(Text extract)
Im not going to get into the movie trailer that was recently released, but I must say that a lot of movie goers are going to be deeply disappointed.
I have to applaud Moyes' high-quality writing, the way she seems to effortlessly string words together to tug the reader in whichever direction she pleases is impressive and the beginning of the book seemed promising, akin to the fault in our stars' plot line where the characters' illnesses provide them with a depth and humanity that makes their relationship and interactions intriguing. But it all goes downhill from there.

Lou's character is so precious, her perseverance and love for Will was strikingly beautiful. However, her efforts are all pointless and the message we are left with is that a life with disability is not worth living. This book had the chance to inspire and challenge the reader, to bring them close to the realities of living with physical challenges while proving that life can go on and there is beauty and hope in what others would deem tragic. Will is surrounded by a family that cares for him, he has financial stability, he can still do countless activities despite his condition and most importantly, his life is enhanced by the presence of a character who is willing to give up absolutely everything for the slim chance to change his mind.

(Stated goal A) Reproduce the records from their first line through the line containing "tap(155, 11)", replacing "star icon" with "heart icon" and keeping everything else the same.

(Provided material)
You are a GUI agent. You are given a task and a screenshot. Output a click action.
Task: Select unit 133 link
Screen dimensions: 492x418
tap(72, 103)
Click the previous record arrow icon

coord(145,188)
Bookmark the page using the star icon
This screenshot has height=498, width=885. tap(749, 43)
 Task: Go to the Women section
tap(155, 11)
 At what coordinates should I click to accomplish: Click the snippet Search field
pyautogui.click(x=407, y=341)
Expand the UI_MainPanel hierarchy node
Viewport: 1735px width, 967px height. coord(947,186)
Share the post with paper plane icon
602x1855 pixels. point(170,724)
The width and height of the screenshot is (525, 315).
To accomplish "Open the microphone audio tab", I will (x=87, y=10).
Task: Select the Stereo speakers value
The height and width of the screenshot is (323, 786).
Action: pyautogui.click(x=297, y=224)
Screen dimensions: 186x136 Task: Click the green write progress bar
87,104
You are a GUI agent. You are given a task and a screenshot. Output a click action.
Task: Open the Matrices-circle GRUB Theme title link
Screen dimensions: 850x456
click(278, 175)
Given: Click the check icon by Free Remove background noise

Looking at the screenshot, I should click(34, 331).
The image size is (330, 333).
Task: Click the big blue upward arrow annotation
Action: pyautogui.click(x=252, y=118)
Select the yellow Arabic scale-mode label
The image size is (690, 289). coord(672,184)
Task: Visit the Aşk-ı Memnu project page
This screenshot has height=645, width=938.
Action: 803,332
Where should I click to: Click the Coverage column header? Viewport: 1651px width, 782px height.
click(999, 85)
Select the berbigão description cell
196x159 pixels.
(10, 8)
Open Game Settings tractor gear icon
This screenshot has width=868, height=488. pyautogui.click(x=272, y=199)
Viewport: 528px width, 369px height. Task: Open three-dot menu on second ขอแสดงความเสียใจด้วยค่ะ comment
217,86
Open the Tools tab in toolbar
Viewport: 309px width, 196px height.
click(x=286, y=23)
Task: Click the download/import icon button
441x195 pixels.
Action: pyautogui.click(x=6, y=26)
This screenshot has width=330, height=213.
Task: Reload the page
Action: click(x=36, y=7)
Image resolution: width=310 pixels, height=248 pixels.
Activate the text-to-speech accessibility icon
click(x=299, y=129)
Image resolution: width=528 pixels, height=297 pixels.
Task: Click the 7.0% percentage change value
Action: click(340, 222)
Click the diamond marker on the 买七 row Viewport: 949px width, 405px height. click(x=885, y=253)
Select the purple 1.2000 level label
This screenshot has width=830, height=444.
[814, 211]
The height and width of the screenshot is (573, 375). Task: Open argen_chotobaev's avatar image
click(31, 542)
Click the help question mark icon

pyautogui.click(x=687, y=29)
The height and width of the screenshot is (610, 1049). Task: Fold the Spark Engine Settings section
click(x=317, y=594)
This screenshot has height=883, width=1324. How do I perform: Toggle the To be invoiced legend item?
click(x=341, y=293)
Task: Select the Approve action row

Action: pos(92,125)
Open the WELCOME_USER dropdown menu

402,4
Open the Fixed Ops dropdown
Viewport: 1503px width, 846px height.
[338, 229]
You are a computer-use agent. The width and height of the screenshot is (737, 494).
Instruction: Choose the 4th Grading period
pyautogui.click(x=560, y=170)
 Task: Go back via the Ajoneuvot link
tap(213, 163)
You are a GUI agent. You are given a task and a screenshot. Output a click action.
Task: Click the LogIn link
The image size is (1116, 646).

(Stated goal B) Carry on the book review from its last sentence.

(Exercise result A)
You are a GUI agent. You are given a task and a screenshot. Output a click action.
Task: Select unit 133 link
Screen dimensions: 492x418
tap(72, 103)
Click the previous record arrow icon

coord(145,188)
Bookmark the page using the heart icon
This screenshot has height=498, width=885. tap(749, 43)
 Task: Go to the Women section
tap(155, 11)

(Exercise result B)
I was furious as I read the book's ending. (which was predictable but still undesirable) Lou is willing to give up everything because she learns to see beyond the wheel chair, she can see Will as the man he can no longer see himself as. Will's letter at the end was especially infuriating. He asks her to fulfill her potential and pursue a life she'd missed out on, to live the life she "deserves". He spends his last months telling her that nothing would make him happier than seeing her flourish outside their hometown, yet he is unable to understand that the only life she wants is one with him in it. He urges Lou to expand her horizons and challenge her limits and yet he can't seem to see beyond his wheelchair. It was cowardly of him to give everything up when he had a chance at life with someone who could see him for who we truly was, he is haunted by an image of his old self and fails to realize that Louise is in love with the man he is now, and asks for nothing more than his will to live.
It is NOT a heroic act, it is arrogant to decide when his life should end and the suffering he caused Lou far outweighs any "opportunities" he could have given her with the inheritance.

It seems that only those that are close to or have witnessed the struggle of someone living with physical disabilities see the atrocities being discussed in the novel. That despite all the reminders that his life can still be filled joy and love, he has the right to choose when to end it, regardless of who he hurts in the process. I've read many books that don't end in happy ever after, but there was not point to the depressing, suicidal ending. No reason could have justified his choice but his decision to die is summed up as his inability to cope with the fact that he can no longer live the adventurous life he used to have or behave as the successful, athletic, popular, rich kid he once was.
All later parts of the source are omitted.